The processes highlighted in our math curriculum are as follows:

  • Make sense of problems and persevere in solving them

  • Reason abstractly and quantitatively

  • Construct viable arguments and critique the reasoning of others

  • Model with mathematics

  • Use appropriate tools strategically

  • Attend to precision

  • Look for and make use of structure

  • Look for and express regularity in repeated reasoning

The NCTM lists the following areas core content areas within the study of mathematics:

Number Properties and Operations

There are four basic properties of real numbers: commutative, associative, distributive and identity. These properties only apply to the operations of addition and multiplication. This enables students to understand numbers, ways of representing numbers, relationships among numbers, and number systems. By understanding meanings of operations and how they relate to one another, they are able to compute fluently and make reasonable estimates.


Measurement

Measurement is important because it helps us to quantify the world around us.
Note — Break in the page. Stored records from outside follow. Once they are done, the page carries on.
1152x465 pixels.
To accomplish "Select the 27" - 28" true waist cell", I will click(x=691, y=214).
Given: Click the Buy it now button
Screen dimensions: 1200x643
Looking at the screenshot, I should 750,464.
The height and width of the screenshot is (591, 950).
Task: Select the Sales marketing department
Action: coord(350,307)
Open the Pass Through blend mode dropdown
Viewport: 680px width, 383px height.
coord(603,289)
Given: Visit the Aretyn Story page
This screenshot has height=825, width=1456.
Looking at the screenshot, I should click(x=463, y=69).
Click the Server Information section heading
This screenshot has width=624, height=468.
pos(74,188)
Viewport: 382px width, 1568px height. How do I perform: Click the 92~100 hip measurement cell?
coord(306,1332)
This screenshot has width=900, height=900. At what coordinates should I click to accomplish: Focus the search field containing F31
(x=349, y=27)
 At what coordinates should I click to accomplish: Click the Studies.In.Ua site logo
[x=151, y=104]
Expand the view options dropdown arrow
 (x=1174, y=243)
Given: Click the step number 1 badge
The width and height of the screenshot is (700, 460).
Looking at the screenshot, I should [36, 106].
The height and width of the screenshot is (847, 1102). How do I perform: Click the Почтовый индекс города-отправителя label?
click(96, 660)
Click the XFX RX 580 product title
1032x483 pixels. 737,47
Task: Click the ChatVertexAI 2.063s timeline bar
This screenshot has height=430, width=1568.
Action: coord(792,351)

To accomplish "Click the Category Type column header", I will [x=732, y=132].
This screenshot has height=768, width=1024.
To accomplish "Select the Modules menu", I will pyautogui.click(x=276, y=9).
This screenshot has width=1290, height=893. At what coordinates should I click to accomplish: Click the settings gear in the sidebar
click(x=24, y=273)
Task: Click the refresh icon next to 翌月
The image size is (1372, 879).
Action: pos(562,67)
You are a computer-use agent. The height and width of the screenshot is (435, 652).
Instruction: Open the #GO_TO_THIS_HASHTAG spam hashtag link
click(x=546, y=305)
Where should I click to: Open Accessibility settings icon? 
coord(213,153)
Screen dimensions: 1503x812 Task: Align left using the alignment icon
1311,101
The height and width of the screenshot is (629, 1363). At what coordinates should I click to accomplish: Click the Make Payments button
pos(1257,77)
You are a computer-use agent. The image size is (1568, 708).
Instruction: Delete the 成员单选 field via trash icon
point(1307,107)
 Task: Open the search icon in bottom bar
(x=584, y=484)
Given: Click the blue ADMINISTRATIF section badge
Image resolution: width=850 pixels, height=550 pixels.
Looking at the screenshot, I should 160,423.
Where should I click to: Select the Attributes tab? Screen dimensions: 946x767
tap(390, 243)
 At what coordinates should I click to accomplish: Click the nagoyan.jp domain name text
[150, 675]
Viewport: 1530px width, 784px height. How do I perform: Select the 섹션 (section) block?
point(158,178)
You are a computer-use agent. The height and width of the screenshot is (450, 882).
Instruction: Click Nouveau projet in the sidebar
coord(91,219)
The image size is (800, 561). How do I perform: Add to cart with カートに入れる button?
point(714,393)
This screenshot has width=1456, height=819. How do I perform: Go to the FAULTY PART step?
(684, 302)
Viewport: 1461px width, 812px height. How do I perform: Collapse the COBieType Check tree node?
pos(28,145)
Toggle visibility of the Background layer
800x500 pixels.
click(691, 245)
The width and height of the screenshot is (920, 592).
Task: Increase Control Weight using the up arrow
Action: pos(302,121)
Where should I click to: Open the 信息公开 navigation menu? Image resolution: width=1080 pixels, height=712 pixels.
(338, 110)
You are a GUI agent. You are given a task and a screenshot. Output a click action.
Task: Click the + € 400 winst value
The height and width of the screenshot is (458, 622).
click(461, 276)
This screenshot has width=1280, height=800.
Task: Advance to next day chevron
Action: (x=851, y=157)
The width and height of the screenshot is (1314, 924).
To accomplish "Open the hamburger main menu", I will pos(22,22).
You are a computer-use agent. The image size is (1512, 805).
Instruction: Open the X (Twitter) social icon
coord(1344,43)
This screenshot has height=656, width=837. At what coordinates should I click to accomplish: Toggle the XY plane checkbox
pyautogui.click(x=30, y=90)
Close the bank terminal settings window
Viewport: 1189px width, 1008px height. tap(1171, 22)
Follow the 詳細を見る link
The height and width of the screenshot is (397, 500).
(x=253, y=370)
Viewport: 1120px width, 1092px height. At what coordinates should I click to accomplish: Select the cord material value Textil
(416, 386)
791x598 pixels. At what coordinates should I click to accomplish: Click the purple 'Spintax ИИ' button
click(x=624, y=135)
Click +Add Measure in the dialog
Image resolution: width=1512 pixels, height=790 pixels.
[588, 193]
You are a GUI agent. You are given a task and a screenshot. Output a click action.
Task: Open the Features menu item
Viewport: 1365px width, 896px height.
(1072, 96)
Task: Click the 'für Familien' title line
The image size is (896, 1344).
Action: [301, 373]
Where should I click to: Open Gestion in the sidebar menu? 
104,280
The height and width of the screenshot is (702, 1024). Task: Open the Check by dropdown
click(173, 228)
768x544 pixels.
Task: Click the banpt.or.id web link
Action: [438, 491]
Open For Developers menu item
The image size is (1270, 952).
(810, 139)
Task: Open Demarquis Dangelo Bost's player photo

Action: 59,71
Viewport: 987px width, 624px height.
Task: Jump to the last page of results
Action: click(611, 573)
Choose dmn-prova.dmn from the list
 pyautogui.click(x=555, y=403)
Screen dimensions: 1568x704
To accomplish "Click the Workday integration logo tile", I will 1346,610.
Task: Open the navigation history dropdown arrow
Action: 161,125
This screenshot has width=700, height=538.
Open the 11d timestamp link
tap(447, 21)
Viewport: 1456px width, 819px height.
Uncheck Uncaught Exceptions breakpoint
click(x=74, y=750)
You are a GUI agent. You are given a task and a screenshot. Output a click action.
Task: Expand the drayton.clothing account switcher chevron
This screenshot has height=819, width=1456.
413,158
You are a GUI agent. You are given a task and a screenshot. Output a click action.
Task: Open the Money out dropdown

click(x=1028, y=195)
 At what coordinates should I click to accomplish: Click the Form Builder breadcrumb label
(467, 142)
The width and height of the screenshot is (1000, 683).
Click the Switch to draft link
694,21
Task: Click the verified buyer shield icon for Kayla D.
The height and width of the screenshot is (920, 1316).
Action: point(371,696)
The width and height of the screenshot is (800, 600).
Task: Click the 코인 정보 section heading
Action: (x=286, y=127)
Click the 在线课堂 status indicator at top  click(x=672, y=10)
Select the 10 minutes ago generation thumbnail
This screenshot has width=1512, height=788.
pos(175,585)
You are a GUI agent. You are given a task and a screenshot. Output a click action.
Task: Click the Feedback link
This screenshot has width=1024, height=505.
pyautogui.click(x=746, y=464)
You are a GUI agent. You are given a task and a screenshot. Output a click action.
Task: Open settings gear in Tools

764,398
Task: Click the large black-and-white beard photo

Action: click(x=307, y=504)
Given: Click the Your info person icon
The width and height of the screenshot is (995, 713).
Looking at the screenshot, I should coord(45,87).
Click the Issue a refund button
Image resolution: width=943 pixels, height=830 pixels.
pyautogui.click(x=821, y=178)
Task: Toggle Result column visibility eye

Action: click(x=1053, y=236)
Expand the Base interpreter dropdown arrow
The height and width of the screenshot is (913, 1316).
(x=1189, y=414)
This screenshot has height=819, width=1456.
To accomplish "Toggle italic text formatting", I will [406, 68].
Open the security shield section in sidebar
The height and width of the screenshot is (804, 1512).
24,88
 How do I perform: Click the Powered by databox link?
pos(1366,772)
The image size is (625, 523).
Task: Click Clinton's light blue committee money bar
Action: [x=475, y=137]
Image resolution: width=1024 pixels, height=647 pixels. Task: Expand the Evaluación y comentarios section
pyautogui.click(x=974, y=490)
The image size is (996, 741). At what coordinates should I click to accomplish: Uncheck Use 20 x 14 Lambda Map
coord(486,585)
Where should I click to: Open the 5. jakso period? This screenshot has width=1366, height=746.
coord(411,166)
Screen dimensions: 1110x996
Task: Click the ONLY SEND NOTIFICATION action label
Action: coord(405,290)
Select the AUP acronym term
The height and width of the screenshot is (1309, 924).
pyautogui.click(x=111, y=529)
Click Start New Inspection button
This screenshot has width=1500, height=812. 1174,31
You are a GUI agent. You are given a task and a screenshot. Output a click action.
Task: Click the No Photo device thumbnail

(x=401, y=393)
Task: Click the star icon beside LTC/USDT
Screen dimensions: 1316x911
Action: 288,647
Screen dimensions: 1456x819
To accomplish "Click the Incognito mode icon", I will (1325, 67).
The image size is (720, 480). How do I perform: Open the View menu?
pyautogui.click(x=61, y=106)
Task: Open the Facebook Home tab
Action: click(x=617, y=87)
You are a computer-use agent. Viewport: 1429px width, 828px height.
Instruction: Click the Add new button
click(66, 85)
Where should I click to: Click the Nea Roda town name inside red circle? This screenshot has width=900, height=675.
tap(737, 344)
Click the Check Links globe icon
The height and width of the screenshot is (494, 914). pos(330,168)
An understanding of the processes of measurement, the concept of a unit, and a familiarity with the tools and common units of measurement, are all critical for students to develop an understanding of the world around them.


Geometry

Studying geometry provides many foundational skills and helps to build the thinking skills of logic, deductive reasoning, analytical reasoning, and problem-solving. At a basic level, geometry is important to learn because it creates a foundation for more advanced mathematical learning. It helps us in deciding what materials to use, what design to make and also plays a vital role in the construction process itself. Geometrical tools like the protractor, ruler, measuring tape, and much more are used in construction work, astronomy, for measurements, drawing etc.


Data Analysis and Probability

This study enables students to formulate questions that can be addressed with data and collect, organize, and display relevant data to answer them. It allows us to select and use appropriate statistical methods to analyze data, develop and evaluate inferences and predictions that are based on data, and understand and apply basic concepts of probability.


Algebraic Thinking

Algebraic Thinking is the ability to generalize, represent, justify, and reason with abstract mathematical structures and relationships. It is important for developing a deep understanding of arithmetic and helps students make connections between many components of their early math studies.